Case Annantalo: the Helsinki house of the arts for children

“The purpose of Annantalo, the Arts Centre for Children and Young People, is to offer the children and teens of Helsinki an inspiring environment where they can make, see and experience the arts and culture,” says Marie-Louise Adolfsson, Director of the Arts Centre since 1993. The Arts Centre, financed and managed by the City of Helsinki, is located in the heart of Helsinki and is easily reached by the flocks of children and young people aged 0 to 18 years that are constantly flowing into the Centre from the nurseries, comprehensive and secondary schools of Helsinki.

“Our role is to supplement the school curriculum by offering lessons in a variety of arts subjects. The motto is learning by doing,” says Adolfs- son. The activities now include semester-long art workshops, intensive courses, exhibitions, as well as cultural and special events and projects. But among the most popular are the 5 x 2 courses, a system where the children from schools and preschools visit the Centre for five two-hour workshops. The courses are taught in groups of 10, each focussing on a particular subject, such as the arts, theatre, dance, and music.

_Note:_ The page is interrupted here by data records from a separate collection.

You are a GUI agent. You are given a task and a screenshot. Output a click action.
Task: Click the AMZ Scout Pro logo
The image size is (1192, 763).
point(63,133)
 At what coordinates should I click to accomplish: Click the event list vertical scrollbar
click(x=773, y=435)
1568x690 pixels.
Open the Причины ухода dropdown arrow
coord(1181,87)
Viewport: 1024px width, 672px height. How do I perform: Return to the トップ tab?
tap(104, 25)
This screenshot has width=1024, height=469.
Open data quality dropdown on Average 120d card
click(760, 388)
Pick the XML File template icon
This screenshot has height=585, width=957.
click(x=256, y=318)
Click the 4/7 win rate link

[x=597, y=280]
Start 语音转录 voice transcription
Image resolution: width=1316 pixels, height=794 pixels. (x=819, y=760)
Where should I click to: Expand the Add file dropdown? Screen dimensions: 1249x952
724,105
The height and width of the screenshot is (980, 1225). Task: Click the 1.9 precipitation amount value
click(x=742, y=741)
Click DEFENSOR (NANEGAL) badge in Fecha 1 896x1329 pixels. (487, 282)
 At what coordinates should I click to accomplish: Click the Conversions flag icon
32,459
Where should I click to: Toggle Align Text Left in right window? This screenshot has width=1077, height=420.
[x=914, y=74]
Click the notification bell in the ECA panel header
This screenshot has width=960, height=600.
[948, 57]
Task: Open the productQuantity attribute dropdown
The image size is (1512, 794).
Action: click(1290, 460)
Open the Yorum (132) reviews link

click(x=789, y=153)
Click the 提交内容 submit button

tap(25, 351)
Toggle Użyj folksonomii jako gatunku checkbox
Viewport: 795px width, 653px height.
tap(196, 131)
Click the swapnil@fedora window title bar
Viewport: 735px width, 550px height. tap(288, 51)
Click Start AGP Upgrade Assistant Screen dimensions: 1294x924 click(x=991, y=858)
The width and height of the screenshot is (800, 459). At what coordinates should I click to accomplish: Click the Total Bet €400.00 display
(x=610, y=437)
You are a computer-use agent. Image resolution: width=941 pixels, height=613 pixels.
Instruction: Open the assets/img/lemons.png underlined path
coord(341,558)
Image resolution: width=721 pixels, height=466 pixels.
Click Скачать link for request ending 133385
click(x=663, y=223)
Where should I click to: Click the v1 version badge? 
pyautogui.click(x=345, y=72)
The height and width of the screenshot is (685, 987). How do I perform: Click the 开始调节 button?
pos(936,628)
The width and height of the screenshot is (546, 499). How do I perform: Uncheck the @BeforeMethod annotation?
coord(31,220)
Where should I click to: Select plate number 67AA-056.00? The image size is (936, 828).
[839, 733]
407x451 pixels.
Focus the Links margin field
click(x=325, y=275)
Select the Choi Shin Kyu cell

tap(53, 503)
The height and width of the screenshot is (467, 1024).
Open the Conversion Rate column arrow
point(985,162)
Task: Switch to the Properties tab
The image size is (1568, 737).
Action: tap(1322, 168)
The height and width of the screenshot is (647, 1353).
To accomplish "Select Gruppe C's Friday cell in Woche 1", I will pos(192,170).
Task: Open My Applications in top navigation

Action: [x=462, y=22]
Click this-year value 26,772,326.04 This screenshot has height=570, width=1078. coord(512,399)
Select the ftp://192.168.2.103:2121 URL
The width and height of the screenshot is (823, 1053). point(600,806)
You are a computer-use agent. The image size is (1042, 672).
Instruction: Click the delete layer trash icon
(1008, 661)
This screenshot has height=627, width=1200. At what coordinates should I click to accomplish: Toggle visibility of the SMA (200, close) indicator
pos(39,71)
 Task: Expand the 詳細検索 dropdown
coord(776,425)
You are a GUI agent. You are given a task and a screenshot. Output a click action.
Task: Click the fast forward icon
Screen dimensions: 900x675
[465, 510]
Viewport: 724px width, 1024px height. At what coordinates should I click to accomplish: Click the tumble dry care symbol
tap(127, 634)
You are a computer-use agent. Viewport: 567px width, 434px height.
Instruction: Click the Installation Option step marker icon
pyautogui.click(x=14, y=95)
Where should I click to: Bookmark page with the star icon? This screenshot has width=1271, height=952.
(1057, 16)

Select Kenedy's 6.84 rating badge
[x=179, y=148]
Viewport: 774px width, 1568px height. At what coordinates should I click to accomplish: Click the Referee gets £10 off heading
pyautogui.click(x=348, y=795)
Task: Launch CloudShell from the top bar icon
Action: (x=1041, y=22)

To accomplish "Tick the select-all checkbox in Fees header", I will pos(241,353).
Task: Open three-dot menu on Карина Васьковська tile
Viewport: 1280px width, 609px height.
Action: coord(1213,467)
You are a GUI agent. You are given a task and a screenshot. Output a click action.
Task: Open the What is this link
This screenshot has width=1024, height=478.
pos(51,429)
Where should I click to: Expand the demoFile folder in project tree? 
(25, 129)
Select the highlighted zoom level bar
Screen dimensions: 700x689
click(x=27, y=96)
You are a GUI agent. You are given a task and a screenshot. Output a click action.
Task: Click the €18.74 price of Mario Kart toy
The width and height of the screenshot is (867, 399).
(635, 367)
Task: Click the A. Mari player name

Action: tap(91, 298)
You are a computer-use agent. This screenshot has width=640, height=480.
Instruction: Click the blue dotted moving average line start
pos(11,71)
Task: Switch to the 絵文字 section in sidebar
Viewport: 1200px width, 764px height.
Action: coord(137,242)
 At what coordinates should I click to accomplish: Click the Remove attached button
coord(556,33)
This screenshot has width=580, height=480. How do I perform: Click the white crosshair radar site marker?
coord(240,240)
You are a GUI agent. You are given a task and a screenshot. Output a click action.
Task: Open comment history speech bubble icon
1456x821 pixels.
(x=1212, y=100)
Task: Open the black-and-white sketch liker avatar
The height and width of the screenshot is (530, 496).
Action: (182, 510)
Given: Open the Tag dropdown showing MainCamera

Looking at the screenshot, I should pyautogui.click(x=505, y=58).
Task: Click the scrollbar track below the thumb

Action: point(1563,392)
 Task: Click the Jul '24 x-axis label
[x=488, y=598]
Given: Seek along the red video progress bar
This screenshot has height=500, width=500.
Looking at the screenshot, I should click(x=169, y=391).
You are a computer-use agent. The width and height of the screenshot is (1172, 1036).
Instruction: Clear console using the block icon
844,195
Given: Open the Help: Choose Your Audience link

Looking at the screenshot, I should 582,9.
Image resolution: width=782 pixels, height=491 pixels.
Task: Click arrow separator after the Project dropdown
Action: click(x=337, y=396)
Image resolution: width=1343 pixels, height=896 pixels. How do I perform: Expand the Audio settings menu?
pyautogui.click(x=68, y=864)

The Arts Centre employs as many as 55 artists for the courses. About 6,000 children attend the courses every year – after waiting for a year for their turn. The total number of schoolchildren in Helsinki is about 65,000.

Every child’s right

“Basically, I think that arts education should be given in the comprehensive schools,” says Adolfs- son, who also disapproves of some secondary schools that are concentrating on arts education and are therefore turning into elite schools. “But the City of Helsinki has been quite generous towards us, even during the depression when we were given the possibility of hiring many competent but unemployed people. Thanks to this generosity, we are still able to offer our services free of charge to the schools of Helsinki – and we want to keep it that way,” says Adolfsson.